Emerging early-stage data with oral SERDs, particularly from the phase 3 lidERA trial, were highlighted as a significant advance after decades without a new endocrine monotherapy option. Komal Jhaveri, MD, FACP, of Memorial Sloan Kettering Cancer Center, described the advancement as very exciting, yet she and the other panelists urged caution, as there is a need for longer follow-up and clearer guidance on integration with established adjuvant CDK4/6 inhibitor backbones. 

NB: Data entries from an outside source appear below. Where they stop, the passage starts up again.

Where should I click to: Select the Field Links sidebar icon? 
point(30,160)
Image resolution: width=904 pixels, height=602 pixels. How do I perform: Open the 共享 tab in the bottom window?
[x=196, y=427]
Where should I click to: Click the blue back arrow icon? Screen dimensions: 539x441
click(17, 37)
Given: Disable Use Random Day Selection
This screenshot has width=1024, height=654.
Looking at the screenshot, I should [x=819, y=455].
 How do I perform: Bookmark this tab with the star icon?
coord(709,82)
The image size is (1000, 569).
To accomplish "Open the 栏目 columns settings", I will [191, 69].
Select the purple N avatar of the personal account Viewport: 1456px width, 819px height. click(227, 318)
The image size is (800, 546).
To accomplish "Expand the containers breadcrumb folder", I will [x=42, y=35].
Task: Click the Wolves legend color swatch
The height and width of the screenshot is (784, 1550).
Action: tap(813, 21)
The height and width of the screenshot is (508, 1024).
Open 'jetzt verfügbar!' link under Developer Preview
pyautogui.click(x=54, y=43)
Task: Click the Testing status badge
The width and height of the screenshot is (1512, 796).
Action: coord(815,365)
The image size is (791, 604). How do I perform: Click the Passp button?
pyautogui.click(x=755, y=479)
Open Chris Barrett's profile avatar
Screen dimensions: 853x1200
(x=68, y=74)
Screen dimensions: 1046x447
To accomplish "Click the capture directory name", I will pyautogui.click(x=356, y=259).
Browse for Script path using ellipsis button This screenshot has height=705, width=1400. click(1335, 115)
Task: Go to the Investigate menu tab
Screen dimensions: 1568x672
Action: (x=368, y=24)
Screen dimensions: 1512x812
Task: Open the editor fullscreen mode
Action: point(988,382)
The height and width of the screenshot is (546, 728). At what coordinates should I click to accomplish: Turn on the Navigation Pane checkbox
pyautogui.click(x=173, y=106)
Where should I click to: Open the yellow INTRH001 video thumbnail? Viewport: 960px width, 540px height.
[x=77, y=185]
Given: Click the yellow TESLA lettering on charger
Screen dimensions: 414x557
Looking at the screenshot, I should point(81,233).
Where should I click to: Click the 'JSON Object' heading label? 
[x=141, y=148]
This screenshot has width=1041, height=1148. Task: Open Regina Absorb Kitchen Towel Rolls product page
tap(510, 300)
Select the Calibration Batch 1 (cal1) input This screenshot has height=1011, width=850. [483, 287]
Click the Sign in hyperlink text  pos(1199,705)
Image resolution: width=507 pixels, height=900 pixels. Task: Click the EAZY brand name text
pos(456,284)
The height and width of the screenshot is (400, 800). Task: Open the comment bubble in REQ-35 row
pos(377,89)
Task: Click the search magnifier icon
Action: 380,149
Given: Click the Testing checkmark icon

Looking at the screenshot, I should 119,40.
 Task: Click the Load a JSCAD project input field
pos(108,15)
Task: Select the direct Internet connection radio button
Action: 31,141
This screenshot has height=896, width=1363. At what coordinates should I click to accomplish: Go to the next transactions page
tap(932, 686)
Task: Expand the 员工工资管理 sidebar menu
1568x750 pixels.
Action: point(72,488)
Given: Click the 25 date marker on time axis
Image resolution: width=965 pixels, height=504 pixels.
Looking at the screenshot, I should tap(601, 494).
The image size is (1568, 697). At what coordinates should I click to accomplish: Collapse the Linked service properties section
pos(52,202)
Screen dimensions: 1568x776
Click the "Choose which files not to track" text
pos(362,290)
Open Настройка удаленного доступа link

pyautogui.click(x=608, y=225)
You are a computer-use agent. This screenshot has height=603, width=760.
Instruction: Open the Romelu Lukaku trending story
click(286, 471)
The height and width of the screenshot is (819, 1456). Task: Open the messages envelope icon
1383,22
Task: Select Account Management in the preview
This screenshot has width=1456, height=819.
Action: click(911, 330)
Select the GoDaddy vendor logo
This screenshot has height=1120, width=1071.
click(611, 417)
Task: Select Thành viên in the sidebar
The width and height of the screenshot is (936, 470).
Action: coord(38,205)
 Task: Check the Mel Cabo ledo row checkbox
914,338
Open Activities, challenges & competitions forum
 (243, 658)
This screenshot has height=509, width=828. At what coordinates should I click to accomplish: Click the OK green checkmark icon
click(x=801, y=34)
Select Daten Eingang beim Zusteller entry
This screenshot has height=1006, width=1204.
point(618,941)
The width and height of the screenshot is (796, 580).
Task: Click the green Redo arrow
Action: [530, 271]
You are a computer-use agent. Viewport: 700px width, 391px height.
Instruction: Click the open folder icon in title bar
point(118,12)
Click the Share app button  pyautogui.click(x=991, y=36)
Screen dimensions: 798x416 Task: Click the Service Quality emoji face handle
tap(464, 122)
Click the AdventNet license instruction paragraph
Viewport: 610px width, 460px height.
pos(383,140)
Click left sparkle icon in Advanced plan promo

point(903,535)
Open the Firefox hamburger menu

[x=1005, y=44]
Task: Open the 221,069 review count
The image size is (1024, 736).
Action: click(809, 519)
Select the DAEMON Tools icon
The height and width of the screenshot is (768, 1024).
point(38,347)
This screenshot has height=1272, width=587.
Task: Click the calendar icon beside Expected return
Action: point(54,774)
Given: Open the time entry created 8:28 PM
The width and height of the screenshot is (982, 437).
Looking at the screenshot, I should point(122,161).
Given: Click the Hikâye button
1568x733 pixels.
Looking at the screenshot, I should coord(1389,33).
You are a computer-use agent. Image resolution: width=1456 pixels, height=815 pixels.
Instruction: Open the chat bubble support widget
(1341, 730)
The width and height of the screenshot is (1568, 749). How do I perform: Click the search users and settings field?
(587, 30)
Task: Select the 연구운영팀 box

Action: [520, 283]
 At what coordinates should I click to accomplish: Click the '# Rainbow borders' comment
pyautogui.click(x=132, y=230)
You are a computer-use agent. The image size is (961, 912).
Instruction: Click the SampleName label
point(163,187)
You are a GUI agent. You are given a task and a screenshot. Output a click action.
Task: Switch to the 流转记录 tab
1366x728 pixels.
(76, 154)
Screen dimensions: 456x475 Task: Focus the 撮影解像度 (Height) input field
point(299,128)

In the metastatic setting, the panelists praised community oncologists for routinely using liquid next-generation sequencing to identify actionable resistance mutations, including ESR1 and PI3K/AKT/PTEN alterations. For very high-risk endocrine-refractory PIK3CA-mutant disease, the updated PI3K-pathway data (e.g., inavolisib-based strategies) were framed as particularly meaningful because they target a population at high risk of early mortality if left untreated.

Bottom Line

SABCS 2025 delivered practice-informing—and in several areas, practice-changing—data. The most “tomorrow-ready” message for community oncology is this: the winning strategy is no longer only picking the most active drug, but pairing the right regimen with proactive toxicity management, logistics planning, and shared decision-making. With ADCs moving earlier, TNBC first-line expanding, and HR-positive resistance becoming increasingly targetable, the clinics that operationalize these advances safely will see the biggest real-world gains.